One of Microsoft’s big marketing statements I’ve heard several times is that LiveMigration wasn’t that important since clients don’t change when they do work on hardware even with LiveMigration.   I’ll cover why this in depth on why this is a flawed thought for an enterprise company in a future blog entry.

Along comes a critical use case this past week.  MS08-67 came out and threw most companies I know of into some serious chaos while they rolled this patch out ASAP.  Now this one does impact any Windows OS including Server Core.   Anyone that would be using Hyper-V would obviously be affected right now.    Let’s walk through trying to deploy this for 120 Hyper-V hosts with Quick Migration (which causes a service interruption) as fast as humanly possible with business buy-off to do this ASAP outside of Maintenance Zones.  Lets assume we are talking about a patch that ONLY affect Virtualization Hosts (I know I know.. not realistic with Hyper-V, bear with me).

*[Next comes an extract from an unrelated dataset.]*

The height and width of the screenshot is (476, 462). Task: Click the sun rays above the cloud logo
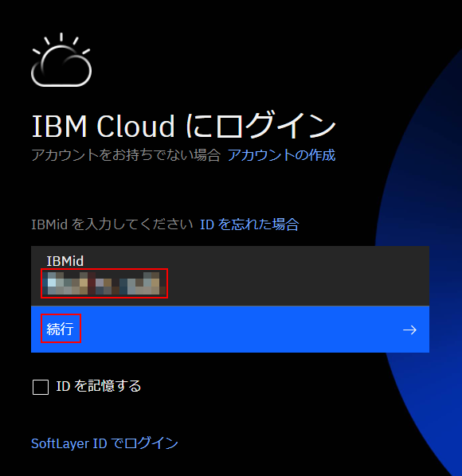(61, 42)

Hyper-V Scenario with Quick Migration:

Assumptions to setup:

6 people * 4 Hosts per person per hour gives us roughly 24 hosts and their fail-over pair getting updated each hour and a half.   240 hosts divided by 24 gives us 10 hours to do all these migrations at a rush with a staggered patch start time by about 7 mins for each server.  Also each person is perfect in their execution.  That’s not unreasonable considering connect time to console and login times.

This doesn’t take into account the issues with the business units that are dependent on your services:

VMware Scenario with DRS & VMotion:

I have been able to do a full rushed patch deployment like this in my environment with an average of 30 Servers per Host in about 6 hours by myself.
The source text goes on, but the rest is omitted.